That link above takes you to a vetted story by our national broadcaster about a PhD student's academically researched work on gamer culture. If you can find an academically vetted refutation of these facts (not some dude's YouTube video) then I'm all ears. I doubt such a thing exists. Merely implying that this isn't true isn't an effective response either.
It's a salty but accurate explanation of how the early internet evolved toward what we have today. |
The podcast above describes astonishingly sexist online situations and suggests that these aren't rare. I've run into similar problems teaching computer technology. Trying to keep girls in these courses is an ongoing frustration. Back in 2014 I called this poisonous environment "nerd machismo" and had a great deal of trouble redirecting how many tech focused boys treated these classes like their own private domain. In retrospect, if they were immersed onlline in the kind of sexism shown in the podcast above, it's little wonder they were acting this way. The odd girl who did appear in senior computer classes tended to drop out after a couple of days of listening to this bluster. I could hardly blame them.
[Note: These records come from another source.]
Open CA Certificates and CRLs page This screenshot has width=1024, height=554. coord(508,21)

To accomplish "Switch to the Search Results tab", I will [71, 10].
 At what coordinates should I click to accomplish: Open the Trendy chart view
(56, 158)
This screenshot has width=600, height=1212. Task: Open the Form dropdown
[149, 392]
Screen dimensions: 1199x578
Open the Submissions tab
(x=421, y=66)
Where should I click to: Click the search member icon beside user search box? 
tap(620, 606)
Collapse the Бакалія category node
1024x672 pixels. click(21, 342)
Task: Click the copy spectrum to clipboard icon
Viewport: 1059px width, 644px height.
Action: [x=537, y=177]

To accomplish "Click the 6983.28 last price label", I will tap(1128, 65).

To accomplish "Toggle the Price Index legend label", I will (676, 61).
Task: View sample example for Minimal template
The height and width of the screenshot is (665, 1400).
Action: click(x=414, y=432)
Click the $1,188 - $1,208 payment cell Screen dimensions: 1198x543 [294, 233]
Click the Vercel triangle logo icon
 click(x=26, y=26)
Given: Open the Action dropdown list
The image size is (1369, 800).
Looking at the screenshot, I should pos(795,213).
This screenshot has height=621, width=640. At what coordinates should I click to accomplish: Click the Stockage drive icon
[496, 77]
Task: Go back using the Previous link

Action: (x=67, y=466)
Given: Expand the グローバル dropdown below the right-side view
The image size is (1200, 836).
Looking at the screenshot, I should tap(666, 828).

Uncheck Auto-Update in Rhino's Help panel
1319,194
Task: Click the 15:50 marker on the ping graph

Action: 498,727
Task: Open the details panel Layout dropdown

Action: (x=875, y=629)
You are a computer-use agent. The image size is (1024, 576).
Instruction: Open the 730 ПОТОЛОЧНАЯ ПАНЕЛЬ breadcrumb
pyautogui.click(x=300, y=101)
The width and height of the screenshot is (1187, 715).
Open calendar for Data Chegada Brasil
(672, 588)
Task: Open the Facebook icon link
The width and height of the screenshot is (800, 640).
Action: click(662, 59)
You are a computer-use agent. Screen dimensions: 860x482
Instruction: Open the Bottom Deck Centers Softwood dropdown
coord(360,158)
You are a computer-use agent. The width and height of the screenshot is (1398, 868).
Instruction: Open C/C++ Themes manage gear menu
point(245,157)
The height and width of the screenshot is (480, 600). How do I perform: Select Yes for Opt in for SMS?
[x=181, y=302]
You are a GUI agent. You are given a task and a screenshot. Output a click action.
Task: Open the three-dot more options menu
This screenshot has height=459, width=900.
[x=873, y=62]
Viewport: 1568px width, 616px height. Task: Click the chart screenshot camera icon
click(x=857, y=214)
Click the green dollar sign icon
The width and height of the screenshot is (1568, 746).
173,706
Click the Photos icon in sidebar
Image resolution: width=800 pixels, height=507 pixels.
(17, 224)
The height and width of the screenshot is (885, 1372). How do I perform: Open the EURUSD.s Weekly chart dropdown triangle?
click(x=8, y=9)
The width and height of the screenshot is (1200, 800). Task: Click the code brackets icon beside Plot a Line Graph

Girls are being chased out of ICT courses by an online culture that can be best described as incredibly misogynistic. In the process they are missing a job sector with great prospects. |
***
Last month at the ECOO Conference Andrew Campbell did a great presentation on how computer science was stolen from the pioneering women who did much of the coding in the early days:
When you consider how misogyny has directed the field of computer science in the past forty years it's little wonder that the online culture arising from all that coding tends toward the same thinking. The medium delivering the message is being made by the same special interests. This is the worst kind of systemic sexism.
Between this podcast, my own experiences and Andrew's presentation I seem to be at a confluence of ideas all pointing to a kind of misogyny that I thought was going extinct. It's 2016 but we seem to be wrestling with ideas that would look more comfortable in pre-suffragette days a century ago.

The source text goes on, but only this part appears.